Henry Fonda in Once Upon a Time in the West


This post is part of the Great Villain Blogathon hosted by Ruth of Silver Screenings, Karen of Shadows & Satin, and Kristina of Speakeasy 

Monsters may be scary, serial killers chilling, demented authority figures frightful, but there’s something especially disturbing about a comfortably familiar and otherwise wholly decent person gone horribly bad. It’s unexpected, it’s not quite comprehensible, it throws all you think you know into question, and it was all these things that Sergio Leone brought to Once Upon a Time in the West when he cast Henry Fonda as Frank. You’d have a hard time finding someone in film whose screen persona was more of a fair, righteous, reasonable, upright, dependably dependable man than Fonda. Whether he was meek and mild, a stunned innocent, or possessed of passion, he was mostly a hero and good guy. Though he could very capably play anything on the scale of analytic to arrogant, be cool and even cruel, reserved and insensitive, never did he venture into this sort of blackhearted ruthlessness and cold blooded evil. In Leone’s masterpiece, Fonda was so bad, and so good at being bad that when you place Frank on a scale to see how he balances against all of Fonda’s powerfully memorable good guy roles, he’s not only counterweight enough but, depending who you ask, might even tip the whole contraption toward the dark side. Put Fonda as Frank  against all the other movie villains and I think that one goes to him too. This destroyer of children, user of women, abuser of the weak and crippled, this stalker and gunman is one of the movies’ worst bad men.


Once Upon a Time in the West has been accused (by Roger Ebert, to name one) of taking its sweet time telling the story, but I have no such complaints; it’s one of my favourite westerns, tops to me in any genre for that matter. Epic is an overused word these days, but in this case there’s none that fits better. For its length and detail it certainly wastes no time introducing and defining its players. True to the operatic design and style of the movie, Fonda like all the main characters gets his own theme (amped guitar in his case), unsettling with an edge which befits a villain with a modern twist on tradition and gets your attention fast. And in one of the movie’s many signature and unforgettable character moments, Fonda gets the most shocking scene of his career, and western genre one of the best villain intros, in the way he appears at the home of people who inconveniently own land coveted by a railway baron.


The family are obstacles to “progress” and so they are massacred by Fonda’s band of unseen killers. They only emerge from the dust and brush to approach the young boy that remains, frozen by fear. The gang, tall, lean, clad in dusters, are initially indistinguishable from each other, but it’s soon clear who their leader is, for the group pauses and parts, looking back to let one member step to the fore. That figure approaches the boy, and when it’s only the two of them in the frame, the camera slowly tracks around to reveal this killer is Henry Fonda, those baby blues of his staring at the boy before gunning him down with a smirk, just because he’s had the misfortune of hearing the name Frank.

****************

PROBLEMS TO SOLVE:
1. In the post on Henry Fonda as Frank, what kind of music makes up Fonda's theme?
2. Reproduce the post on Henry Fonda as Frank word for word, from "The family are" to "hearing the name Frank.".

INFORMATION SHOWN:

****************

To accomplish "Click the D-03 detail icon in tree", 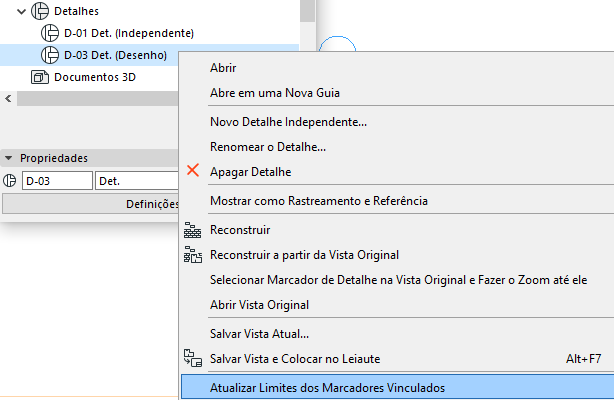I will click(50, 55).
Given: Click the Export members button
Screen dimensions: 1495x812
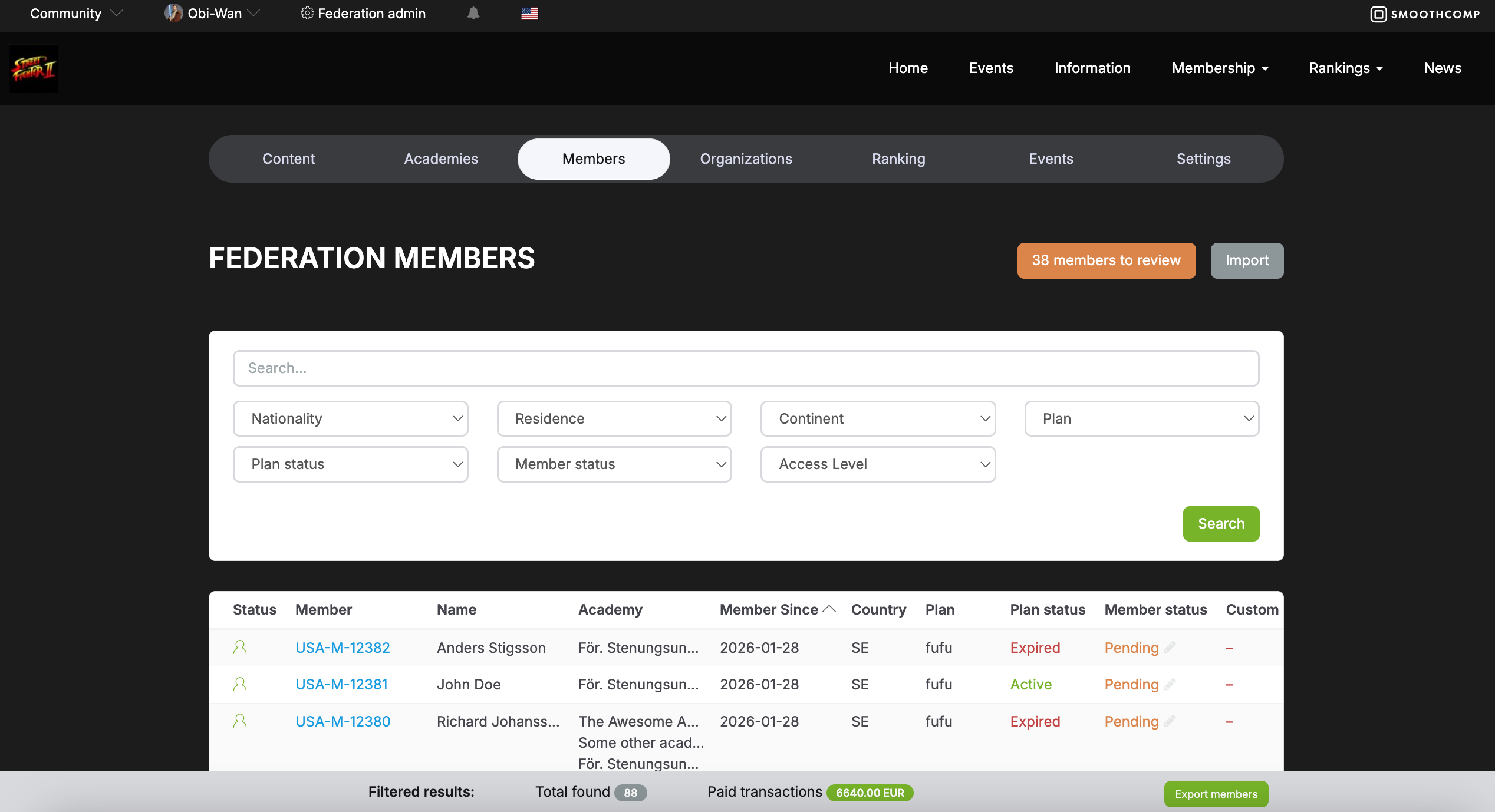Looking at the screenshot, I should tap(1216, 794).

****************

FINAL RESULTS:
1. Amped guitar.

2.
The family are obstacles to “progress” and so they are massacred by Fonda’s band of unseen killers. They only emerge from the dust and brush to approach the young boy that remains, frozen by fear. The gang, tall, lean, clad in dusters, are initially indistinguishable from each other, but it’s soon clear who their leader is, for the group pauses and parts, looking back to let one member step to the fore. That figure approaches the boy, and when it’s only the two of them in the frame, the camera slowly tracks around to reveal this killer is Henry Fonda, those baby blues of his staring at the boy before gunning him down with a smirk, just because he’s had the misfortune of hearing the name Frank.